Her connection to Aldine ISD began during her senior year at TROY while completing her student teaching. After graduating from TROY, she was offered a position as a strings teacher at Anderson Academy where she also taught general music and choir and built a piano program. In 2014 she joined Carter Academy, a performing and visual arts magnet campus.
Her teaching journey did not come without challenges. She experienced two accidents which took physical and emotional tolls on her and even had her questioning if she would be able to return to the classroom and continue doing what she loved the most.
During what she described as some of her darkest days, her colleagues and current principal stood by her.
“I honestly do not know where I would be without any of these people,” she said. “They are not just colleagues — they are family. And when I think about what this award truly means to me, their faces are among the very first that come to mind.”
Through all the challenges and seasons of uncertainty, Carter Academy achieved national certification by Magnet Schools of America and was recognized as a 2026 School of Excellence. When asked why she has stayed teaching in Aldine ISD for almost two decades, Kim pointed to the community.
“This community has given me just as much as I have given it,” she said. “These students — from so many different cultural backgrounds, languages, and life experiences — they remind me every single day of why music education matters. They remind me of myself as a young person from Korea finding my voice in a new world. Music was my bridge then, and I get to be that bridge for them now. And after everything I have been through, I understand more deeply than ever that this work is not just a career — it is a calling. That is not something you walk away from.”
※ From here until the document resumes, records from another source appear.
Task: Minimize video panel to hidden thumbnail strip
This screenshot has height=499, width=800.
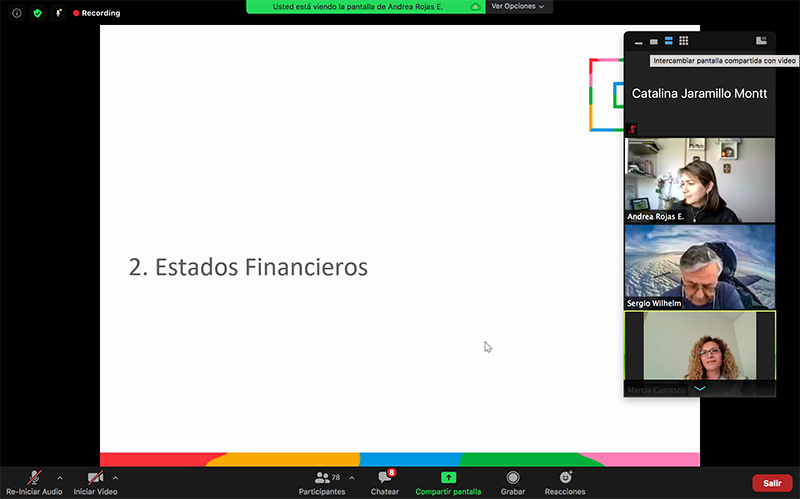Action: tap(638, 42)
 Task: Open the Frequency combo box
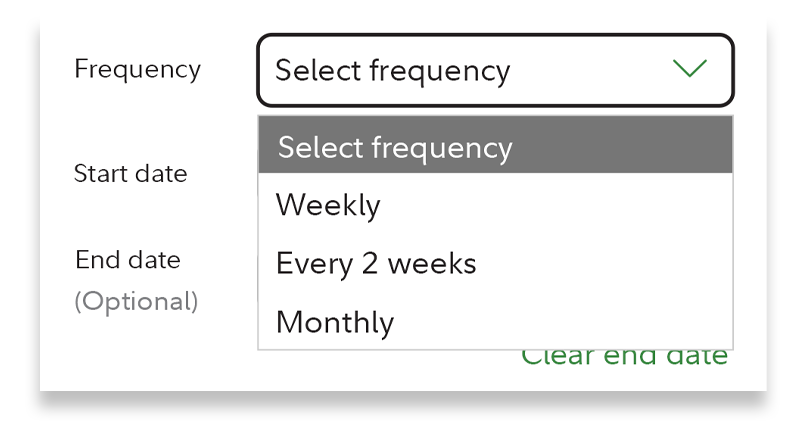495,70
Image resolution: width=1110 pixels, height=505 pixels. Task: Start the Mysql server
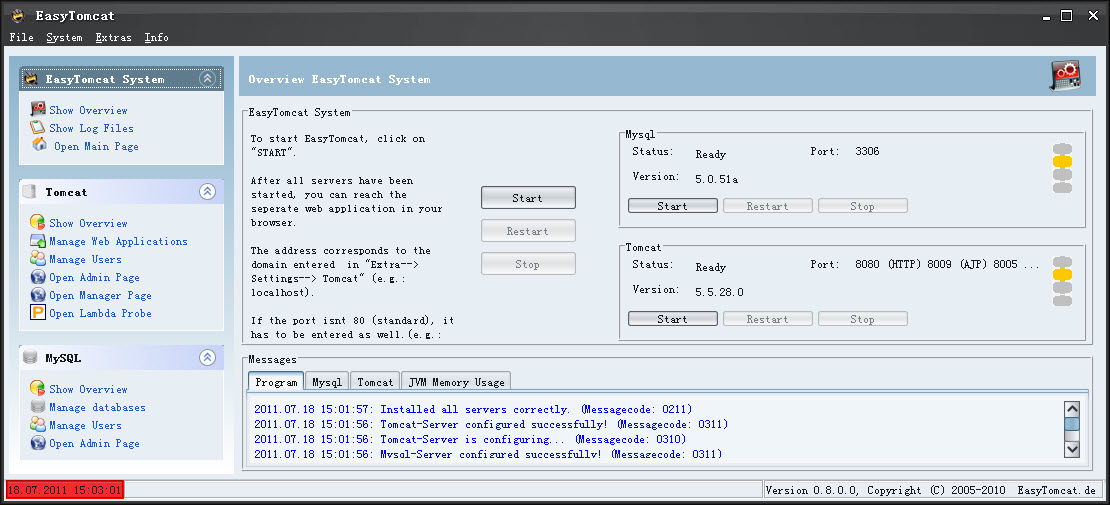click(672, 206)
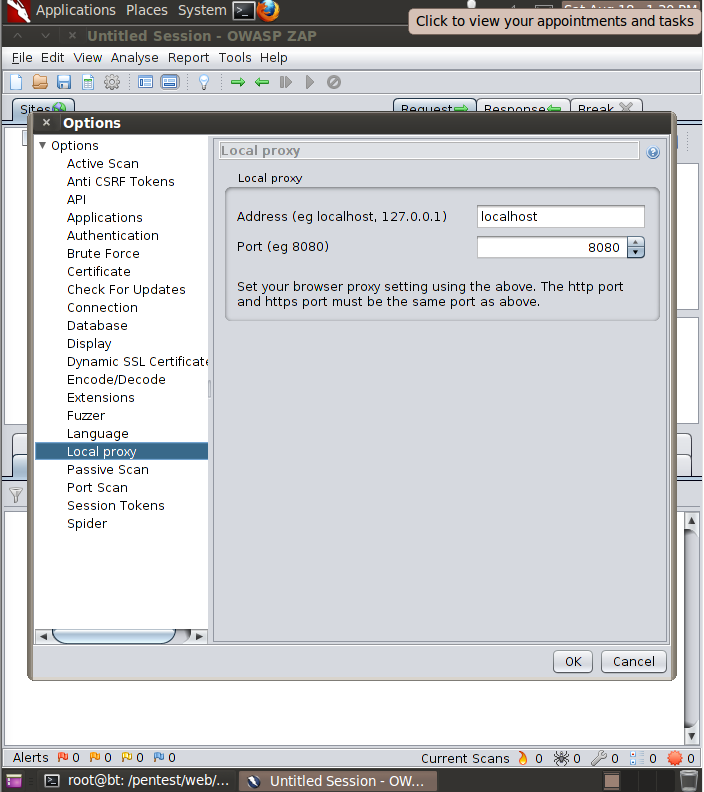704x792 pixels.
Task: Launch Firefox from the top panel
Action: click(267, 11)
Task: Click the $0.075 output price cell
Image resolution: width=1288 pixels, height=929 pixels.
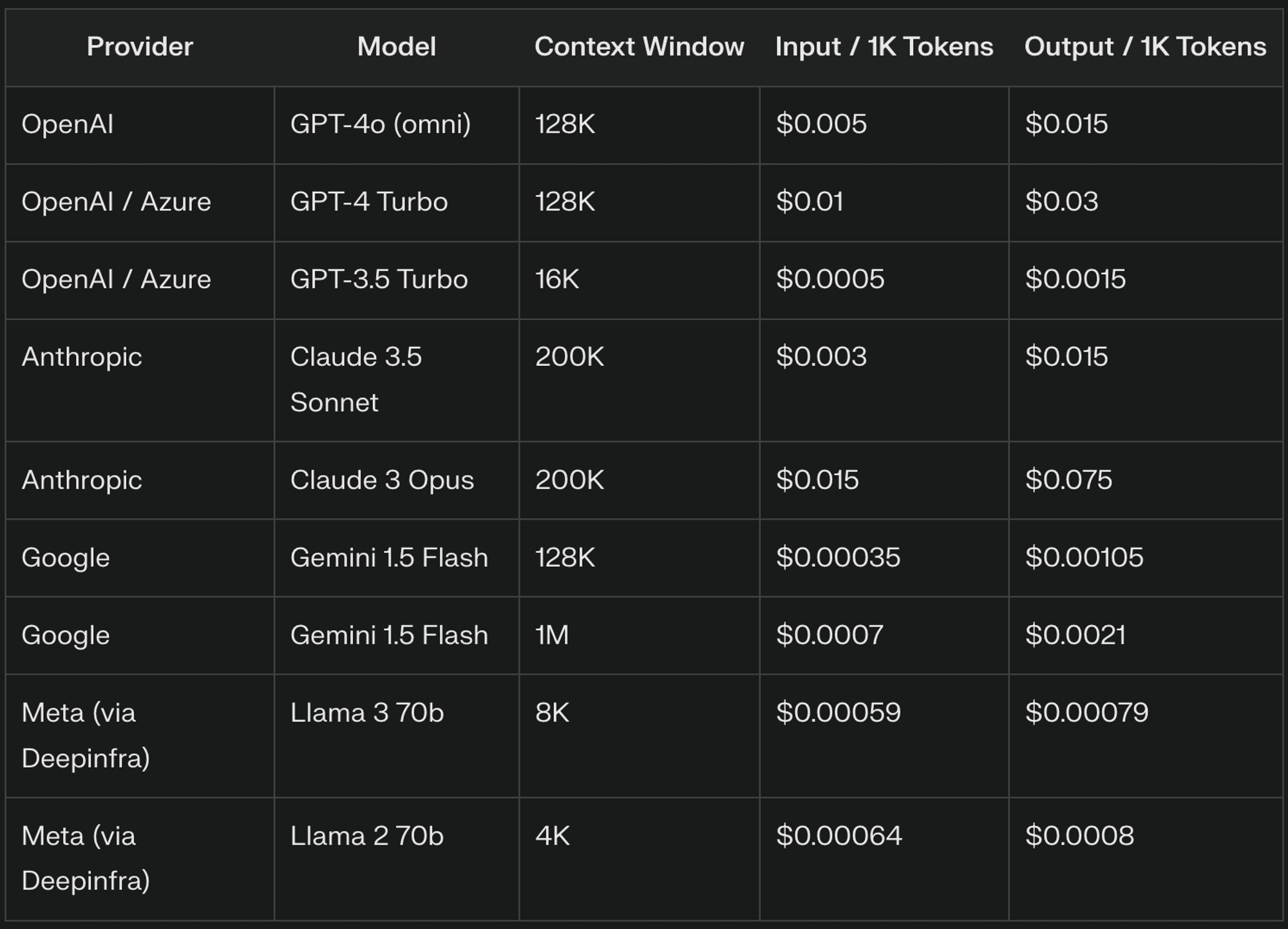Action: (x=1146, y=480)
A message to current music education students
Kim’s message to current music education students on the opportunities ahead is simple:
“A degree in music education from TROY is not a narrow path,” she said. “It is a wide-open door.”
She also reminded future music educators to not let anyone put a ceiling on what their degree can do.
“TROY gave me a foundation I have built my entire career on,” she said. “Whatever your dream looks like — whether you end up in a classroom, on a stage, in a studio, or somewhere no one has imagined yet — trust that TROY has prepared you for it.”
When looking back at her time at TROY, Kim reminisced on how transformative her experience was.
“I was learning, growing, performing, and exploring everything Troy had to offer, and before I knew it, that chapter had closed,” Kim said. “More than two decades have passed since I walked those halls as a student, and yet the memories I made there remain some of the most special of my life. The friendships, the performances, the mentors, the moments — they have never faded.”
“I hope to carry those memories with me always, and I genuinely look forward to the day when I get the chance to return to Troy and walk that campus again — not as a student this time, but as someone who knows just how much those years truly meant,” she continued. “Once a Trojan, always a Trojan.”